How the media is shaping public perceptions of autism for the worse.

I was planning to write a few more specific response blogs to some of the stories that have been doing the rounds on Twitter over the past few days, but I just don’t have the inclination to sit down and give each story so much time. If you`re not sure what I am talking about let me explain.

First of all we had the autism/radicalisation story in the Daily Mail; a story which implied that autistic people are more likely to become terrorists, and I did take the time to write a full response to this one. Then over the weekend I came across another story, this time linking autism to screen time. In this article a professor of neurology talks about two studies which he claims show a link between screen time and autism. The idea being that some children can develop a type of autism from spending lot of time on Ipads or laptops, and if parents take those away and play with the children more then the autism will go away. A ridiculous story that harks back to the days of the refrigerator Mother, and once again a story written by a professional, based on work by other professionals, that has angered and offended the autistic community.

Then there was a story by writer Kathy Lette, again in the Daily Mail, in which she talks about feeling the need to hire a sex worker for her autistic son as he felt he would never be able to get a girlfriend on his own. As a lot of people on Twitter have already said, it`s not the idea of using a sex worker that’s the problem. It`s the fact there is nothing in the article to suggest that Lette talked to her son about the idea, not even when she came close to picking a women up on the street. It reads as if her plan was just to pick the woman up, turn up and present the woman to her son. Not even going in to the fact that he might not have wanted sex then, or with that particular women, there is the issue of planning. Doing anything that is not planned for, or part of the routine can be hard for autistic people. But something like this should never be sprung on anyone, least of all some one with autism. There is also no input from her son in the piece, and not even a line to say that he is happy for her to write about him in this way. I fully understand that there is a limit on words in an article, and perhaps she did talk to her son both about her idea and about writing the article, but what’s angered a lot of autistic people on twitter is that neither of those things are in anyway clear. It reads as if the plan was hatched and nearly put in to action without him knowing at all. And while this point might have nothing to do with autism, there is also the fact that the writer seems to make no distinction between hiring an escort from an agency, and picking a women up off the streets. From what I understand women working for escort agencies are perhaps less vulnerable, and exploited than women who are forced to work the streets.

All of these articles drew a lot of reaction from the autistic community. There was anger of course, but the overriding feeling seemed to be one of frustration. How many more ridiculous stories about autism are there going to be?
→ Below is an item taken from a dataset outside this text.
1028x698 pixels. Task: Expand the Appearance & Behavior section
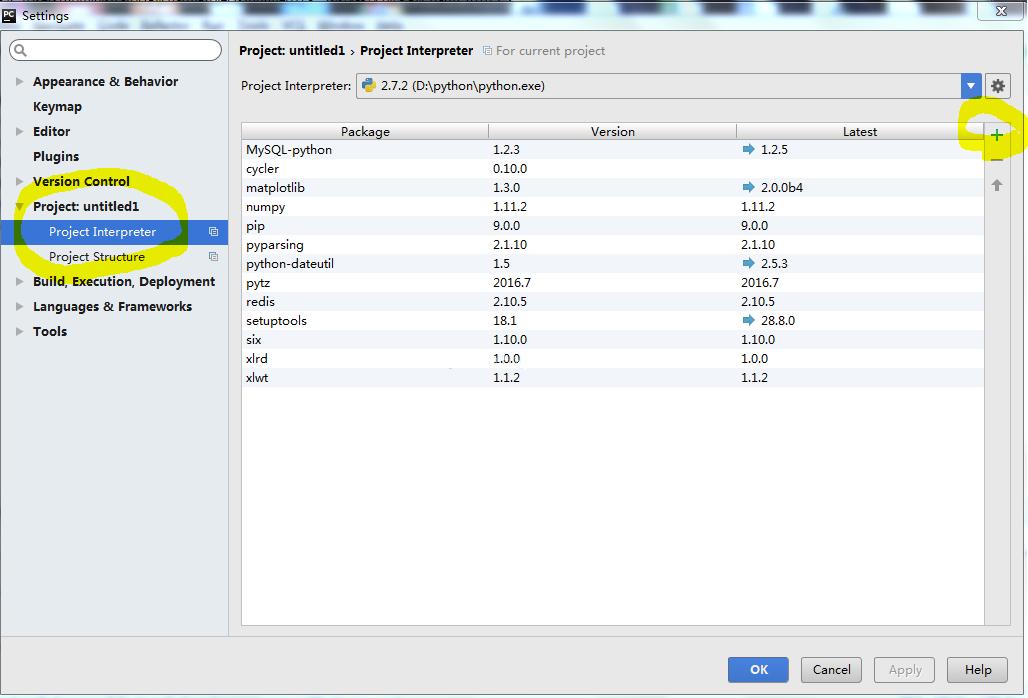click(x=20, y=82)
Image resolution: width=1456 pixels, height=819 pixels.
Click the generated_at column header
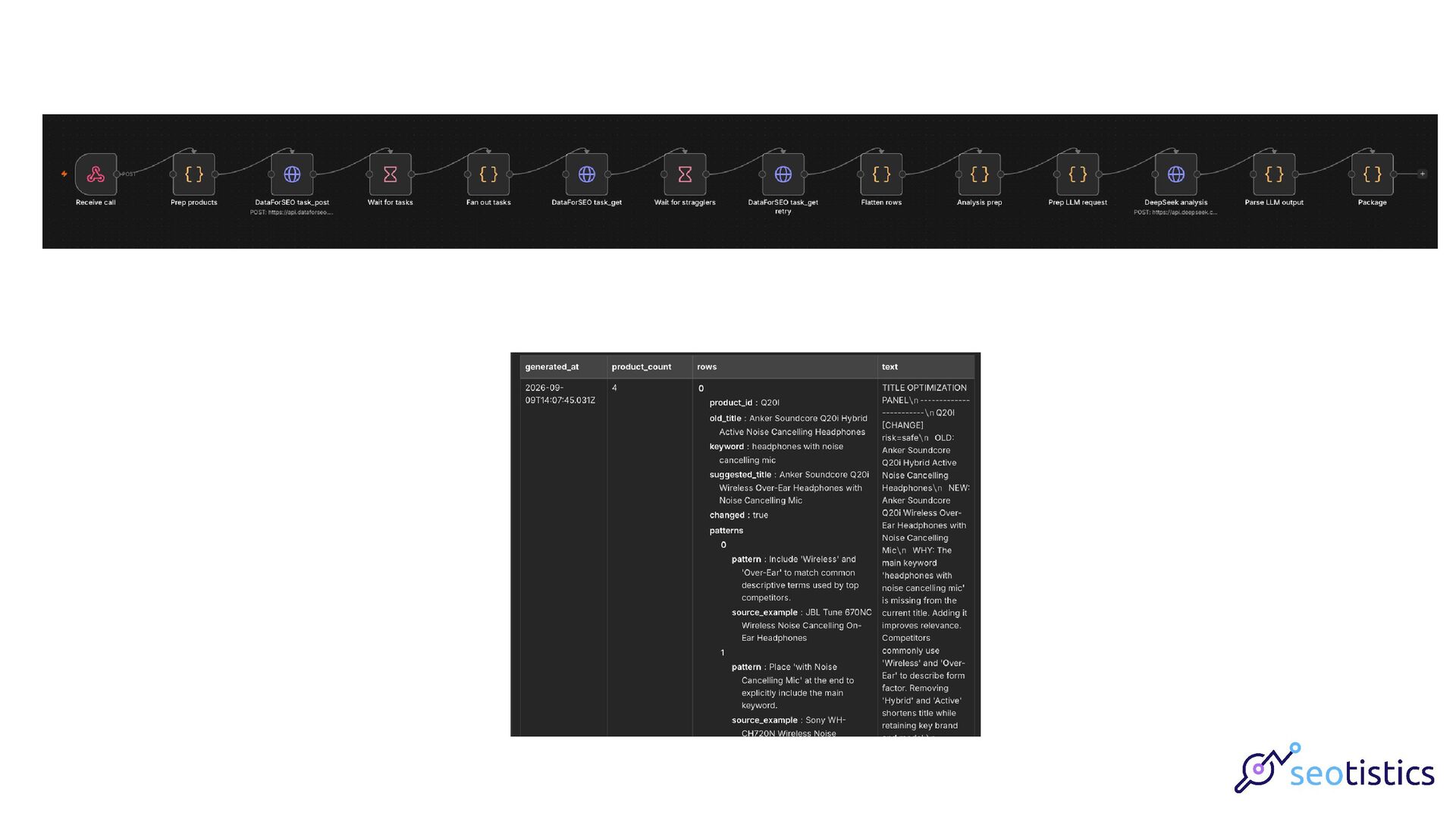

We live in a world where, based on one debunked lie from a disgraced former doctor, thousands of people believe that vaccines cause autism. A world where people can go on T.V. and claim to cure autism by changing children’s diets. A world in which some parents will buy and then feed their children bleach because some con-artist has sold it to them as a cure for autism. And not just a world where every school shooting is linked to autism, but now a world where professionals think it`s OK to go in a national news paper, and link terrorism with autism as well.

There are of course other issues: hate crime, so called mate-crime, benefits being slashed, lack of employment for autistic people, autistic people being locked up for years in institutions with no good cause, and there are stories in the media of parents killing their autistic children, and almost being given a free pass by the press due to the stress of `putting up with` their autistic child for so long. I could go on.

It might sound like I am being negative, but I am just stating the facts when I point out the issues that face the autistic community. It`s important to recognise what these issues are if we are ever going to do anything to deal with them, and bring about some changes. But sometimes it does feel overwhelming, and that’s where the frustration comes in. Autistic people want to do what we can to fight against the levels of ignorance in society, but when we see that ignorance floating down from the top levels of the professional world it can feel as if everything we are trying to do is being undone by those who claim they are trying to help us. And it`s not just professionals, it can be some parents too, like those who cling to the idea that vaccines cause autism.

I feel – and this may sound a bit self-serving, but I am not just talking about myself here – but I feel that reading the writings of autistic people is the best way to understand autism. I know when I read other autistic peoples` blogs or posts on twitter I lean more, and recognize more that I never realised or thought of, than I do reading any study or report. And yet it seems that for the most part it`s harder for autistic peoples` voices to break out of the autism community, and in to the mainstream than it is for parents and professionals.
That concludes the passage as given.